The Life of John Coleridge Patteson HTML version

Childhood At Home And At School, 1827-1838
So much of a man's cast of character depends upon his home and parentage, that no
biography can be complete which does not look back at least as far as the lives of the
father and mother, from whom the disposition is sure to be in part inherited, and by
whom it must often be formed. Indeed, the happiest natures are generally those which
have enjoyed the full benefit of parental training without dictation, and have been led, but
not forced, into the way in which they should go.
Therefore it will not be irrelevant to dwell on the career of the father whose name, though
still of great weight in his own profession, may not be equally known to the younger
generation who have grown up since the words 'Mr. Justice Patteson' were of frequent
occurrence in law reports.
John Patteson, father of the subject of the present memoir, was son to a clergyman of a
Norfolk family, and was born at Coney Weston, on February 11, 1790. He was educated
at Eton, and there formed more than one friendship, which not only lasted throughout his
life, but extended beyond his own generation. Sport and study flourished alike among
such lads as these; and while they were taught by Dr. Groodall to delight in the peculiarly
elegant and accurate scholarship which was the characteristic of the highest education of
their day, their boyhood and youth were full of the unstained mirth that gives such
radiance to recollections of the past, and often causes the loyalty of affectionate
association to be handed on to succeeding generations. The thorough Etonian impress,
with all that it involved, was of no small account in his life, as well as in that of his son.
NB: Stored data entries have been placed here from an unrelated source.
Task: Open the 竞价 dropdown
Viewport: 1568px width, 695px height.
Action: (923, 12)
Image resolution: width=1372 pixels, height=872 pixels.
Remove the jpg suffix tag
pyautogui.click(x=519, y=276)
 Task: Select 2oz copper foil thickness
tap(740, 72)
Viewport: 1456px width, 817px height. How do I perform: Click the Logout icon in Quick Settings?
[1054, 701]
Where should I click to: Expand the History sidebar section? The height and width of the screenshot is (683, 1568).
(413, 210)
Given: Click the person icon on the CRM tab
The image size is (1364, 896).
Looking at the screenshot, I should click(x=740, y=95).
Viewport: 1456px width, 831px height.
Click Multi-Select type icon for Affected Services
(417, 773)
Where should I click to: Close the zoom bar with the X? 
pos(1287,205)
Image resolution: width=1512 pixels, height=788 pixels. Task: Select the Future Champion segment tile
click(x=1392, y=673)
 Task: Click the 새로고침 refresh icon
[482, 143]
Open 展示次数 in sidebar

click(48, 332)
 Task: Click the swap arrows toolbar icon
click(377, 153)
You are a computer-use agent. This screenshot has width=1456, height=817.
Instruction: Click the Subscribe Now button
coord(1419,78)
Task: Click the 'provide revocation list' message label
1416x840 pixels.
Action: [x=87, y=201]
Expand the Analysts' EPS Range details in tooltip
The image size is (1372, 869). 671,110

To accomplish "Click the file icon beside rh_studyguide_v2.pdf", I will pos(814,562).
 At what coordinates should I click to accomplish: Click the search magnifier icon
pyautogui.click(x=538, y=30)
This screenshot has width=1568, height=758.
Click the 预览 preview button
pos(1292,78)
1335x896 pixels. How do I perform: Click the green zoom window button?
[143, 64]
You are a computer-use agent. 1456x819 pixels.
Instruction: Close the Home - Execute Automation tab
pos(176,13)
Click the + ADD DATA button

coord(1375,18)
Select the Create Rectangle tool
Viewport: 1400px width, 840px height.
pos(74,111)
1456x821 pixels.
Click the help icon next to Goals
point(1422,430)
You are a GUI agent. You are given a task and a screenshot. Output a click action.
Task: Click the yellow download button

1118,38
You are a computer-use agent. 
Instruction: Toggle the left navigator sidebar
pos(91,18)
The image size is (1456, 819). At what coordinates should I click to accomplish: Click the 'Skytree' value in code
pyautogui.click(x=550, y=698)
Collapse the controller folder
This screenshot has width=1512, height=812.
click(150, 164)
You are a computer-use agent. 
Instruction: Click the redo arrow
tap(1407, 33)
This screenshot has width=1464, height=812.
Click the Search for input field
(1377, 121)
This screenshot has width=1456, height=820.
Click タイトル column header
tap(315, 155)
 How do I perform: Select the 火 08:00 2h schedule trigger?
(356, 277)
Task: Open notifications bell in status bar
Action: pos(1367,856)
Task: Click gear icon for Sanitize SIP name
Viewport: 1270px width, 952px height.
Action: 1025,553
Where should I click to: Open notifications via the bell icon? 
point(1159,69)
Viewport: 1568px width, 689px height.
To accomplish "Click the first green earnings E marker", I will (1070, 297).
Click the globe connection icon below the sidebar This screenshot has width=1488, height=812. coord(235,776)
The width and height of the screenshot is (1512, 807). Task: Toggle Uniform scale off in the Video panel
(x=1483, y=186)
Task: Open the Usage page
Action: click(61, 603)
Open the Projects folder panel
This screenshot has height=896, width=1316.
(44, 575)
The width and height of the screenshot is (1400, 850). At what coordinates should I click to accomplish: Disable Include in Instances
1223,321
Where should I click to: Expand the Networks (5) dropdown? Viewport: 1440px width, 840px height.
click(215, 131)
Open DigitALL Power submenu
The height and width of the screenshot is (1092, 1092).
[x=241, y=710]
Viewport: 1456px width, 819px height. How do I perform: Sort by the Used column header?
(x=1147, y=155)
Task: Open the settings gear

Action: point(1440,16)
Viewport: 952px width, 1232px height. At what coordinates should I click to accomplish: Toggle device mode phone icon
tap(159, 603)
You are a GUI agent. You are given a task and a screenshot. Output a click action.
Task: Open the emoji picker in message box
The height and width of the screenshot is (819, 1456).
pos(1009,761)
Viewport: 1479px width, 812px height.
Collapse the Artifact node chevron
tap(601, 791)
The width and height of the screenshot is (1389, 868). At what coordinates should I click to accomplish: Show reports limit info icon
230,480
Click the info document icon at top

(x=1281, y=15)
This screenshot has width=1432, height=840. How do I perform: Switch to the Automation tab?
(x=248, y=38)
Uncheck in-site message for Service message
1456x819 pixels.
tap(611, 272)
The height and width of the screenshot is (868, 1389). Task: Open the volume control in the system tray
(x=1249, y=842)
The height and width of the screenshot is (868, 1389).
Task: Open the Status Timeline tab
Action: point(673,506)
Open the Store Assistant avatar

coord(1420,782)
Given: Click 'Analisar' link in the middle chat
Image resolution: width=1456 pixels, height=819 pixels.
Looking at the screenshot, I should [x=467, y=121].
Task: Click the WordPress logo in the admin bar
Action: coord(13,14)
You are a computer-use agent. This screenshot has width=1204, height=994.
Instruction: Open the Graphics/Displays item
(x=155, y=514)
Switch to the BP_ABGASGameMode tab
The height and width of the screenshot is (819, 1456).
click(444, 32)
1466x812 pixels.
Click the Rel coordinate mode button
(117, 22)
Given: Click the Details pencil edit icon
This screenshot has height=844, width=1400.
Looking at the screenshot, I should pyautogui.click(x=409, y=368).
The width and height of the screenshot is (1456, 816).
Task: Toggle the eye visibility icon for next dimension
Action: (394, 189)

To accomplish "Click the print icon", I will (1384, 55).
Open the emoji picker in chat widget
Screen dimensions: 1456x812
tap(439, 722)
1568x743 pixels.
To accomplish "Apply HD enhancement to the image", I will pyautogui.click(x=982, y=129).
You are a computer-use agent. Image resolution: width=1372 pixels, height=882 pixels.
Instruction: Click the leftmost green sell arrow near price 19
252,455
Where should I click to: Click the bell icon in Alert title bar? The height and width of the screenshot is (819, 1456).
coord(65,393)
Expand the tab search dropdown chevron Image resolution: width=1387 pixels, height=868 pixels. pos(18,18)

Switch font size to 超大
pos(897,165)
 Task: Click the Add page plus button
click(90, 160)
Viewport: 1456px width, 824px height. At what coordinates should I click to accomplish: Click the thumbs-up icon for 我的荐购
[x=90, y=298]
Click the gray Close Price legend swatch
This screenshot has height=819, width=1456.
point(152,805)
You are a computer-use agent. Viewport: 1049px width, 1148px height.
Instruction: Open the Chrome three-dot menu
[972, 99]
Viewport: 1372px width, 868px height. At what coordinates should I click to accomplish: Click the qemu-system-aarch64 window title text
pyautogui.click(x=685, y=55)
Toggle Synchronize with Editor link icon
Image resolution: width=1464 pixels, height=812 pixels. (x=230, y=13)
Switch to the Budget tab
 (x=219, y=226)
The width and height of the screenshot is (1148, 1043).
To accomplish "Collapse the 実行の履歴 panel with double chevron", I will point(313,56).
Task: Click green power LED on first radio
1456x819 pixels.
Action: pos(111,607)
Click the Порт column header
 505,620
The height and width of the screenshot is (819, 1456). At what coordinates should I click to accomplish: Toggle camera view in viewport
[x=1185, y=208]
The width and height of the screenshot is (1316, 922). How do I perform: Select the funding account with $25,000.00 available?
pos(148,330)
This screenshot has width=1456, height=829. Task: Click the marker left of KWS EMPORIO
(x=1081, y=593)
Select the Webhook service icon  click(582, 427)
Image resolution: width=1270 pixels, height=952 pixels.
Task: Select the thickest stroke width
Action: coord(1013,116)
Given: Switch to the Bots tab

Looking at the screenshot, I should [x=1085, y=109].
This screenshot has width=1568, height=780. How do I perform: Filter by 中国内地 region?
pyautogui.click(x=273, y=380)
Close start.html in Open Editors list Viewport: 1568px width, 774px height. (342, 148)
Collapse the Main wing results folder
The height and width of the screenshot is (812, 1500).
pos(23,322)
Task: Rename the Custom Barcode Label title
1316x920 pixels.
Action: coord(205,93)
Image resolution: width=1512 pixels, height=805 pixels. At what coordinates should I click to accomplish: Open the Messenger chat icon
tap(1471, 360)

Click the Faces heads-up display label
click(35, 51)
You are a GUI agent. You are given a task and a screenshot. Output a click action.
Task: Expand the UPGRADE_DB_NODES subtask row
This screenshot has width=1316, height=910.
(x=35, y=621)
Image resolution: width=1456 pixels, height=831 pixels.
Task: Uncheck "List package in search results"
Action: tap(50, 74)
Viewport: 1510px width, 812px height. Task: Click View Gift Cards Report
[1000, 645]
The elder John Patteson was a colleger, and passed on to King's College, Cambridge,
whence, in 1813, he came to London to study law. In 1816 he opened his chambers as a
special pleader, and on February 23, 1818, was married to his cousin, Elizabeth Lee, after
a long engagement. The next year, 1819, he was called to the Bar, and began to go the
Northern circuit. On April 3, 1820, Mrs. Patteson died, leaving one daughter, Joanna
Elizabeth. Four years later, on April 22, 1824, Mr. Patteson married Frances Duke
Coleridge, sister of his friend and fellow-barrister, John Taylor Coleridge. This lady,
whose name to all who remember her calls up a fair and sweet memory of all that was
good, bright, and beloved, was the daughter of James Coleridge, of Heath's Court, Ottery
St. Mary, Devon, Colonel of the South Devon Volunteers. He was the eldest of the
numerous family of the Rev. John Coleridge, Master of Ottery St. Mary School, and the
poet, Samuel Taylor Coleridge, was the youngest.
The strong family affection that existed between all Colonel Coleridge's children, and
concentrated itself upon the only sister among them, made marriage with her an adoption
into a group that could not fail to exercise a strong influence on all connected with it, and
the ties of kindred will be found throughout this memoir to have had peculiar force.
John Coleridge Patteson, his mother's second child and eldest son, was born at No. 9,
Grower Street, Bedford Square, on the 1st of April, 1827, and baptized on the 8th.